Due settimane d’attesa e paroloni, il ritorno di Higuain a Napoli, il duello tra Sarri (che ha appena vinto  la “panchina d’oro”) e Allegri (che ha vinto tutto il resto), la rivalità storica fra le tifoserie. Ma il big match era solo nella testa dei napoletani: sul campo c’è stato poco spettacolo e nessuna emozione. La Juve al San Paolo si è presentata con ampio turnover e la testa altrove, come per una trasferta qualsiasi prima di ben altri e più importanti impegni. E ha avuto pure ragione: col minimo sforzo, ha portato a casa l’obiettivo quasi dichiarato del pareggio, che consente di tagliar fuori definitivamente gli azzurri dalla corsa scudetto e tenere a debita distanza anche la Roma, ora ultima (presunta) rivale, in attesa dell’altro scontro diretto dell’Olimpico.

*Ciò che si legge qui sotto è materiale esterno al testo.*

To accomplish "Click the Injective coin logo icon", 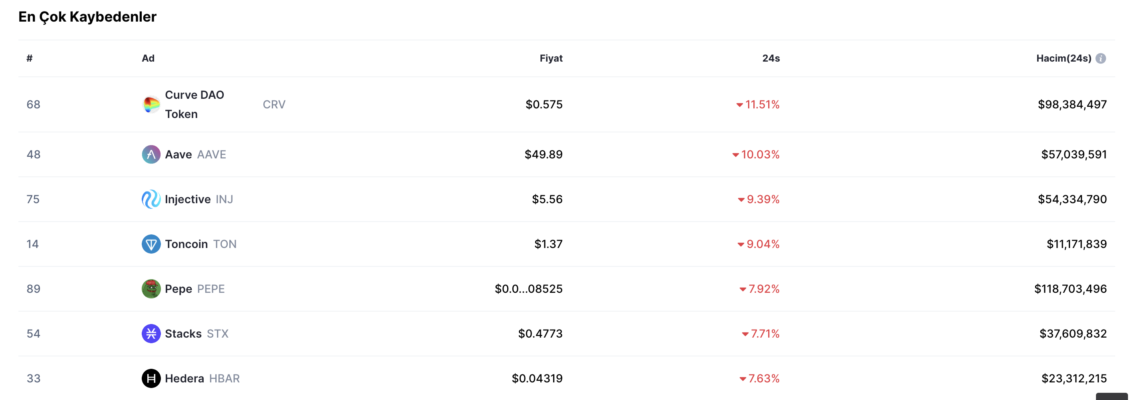I will [x=151, y=199].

Napoli-Juventus è stato un po’ il manifesto di tutta la stagione. Da una parte il vorrei-ma-non-posso partenopeo: tanta qualità ed entusiasmo, trame raffinate e voglia di spaccare il mondo, senza quel pizzico di cattiveria e concretezza che passa la distanza tra una bella squadra ed una grande squadra, e che di fronte alle vere big (la Juve, o il Real Madrid) si traduce in incompiuta. Dall’altra la superiorità bianconera, totale: tecnica e tattica, fisica e mentale. Il solito no contest. E non perché non ci sia stata partita: sulla gara secca il Napoli è sempre competitivo, anche ieri una volta di più ha messo alle corde gli avversari. Ma perché le due squadre viaggiano proprio su lunghezze d’onda e dimensioni differenti: per il Napoli la sfida (doppia: c’è pure il ritorno di Coppa Italia, forse altrettanto inutile) alla Juventus era diventata quasi la partita dell’anno, i 180 minuti in cui vendicare l’ennesimo scudetto che con tutta probabilità finirà a Torino e le ingiustizie arbitrali che hanno contribuito al dominio bianconero; per la Juventus, solo un match come tanti.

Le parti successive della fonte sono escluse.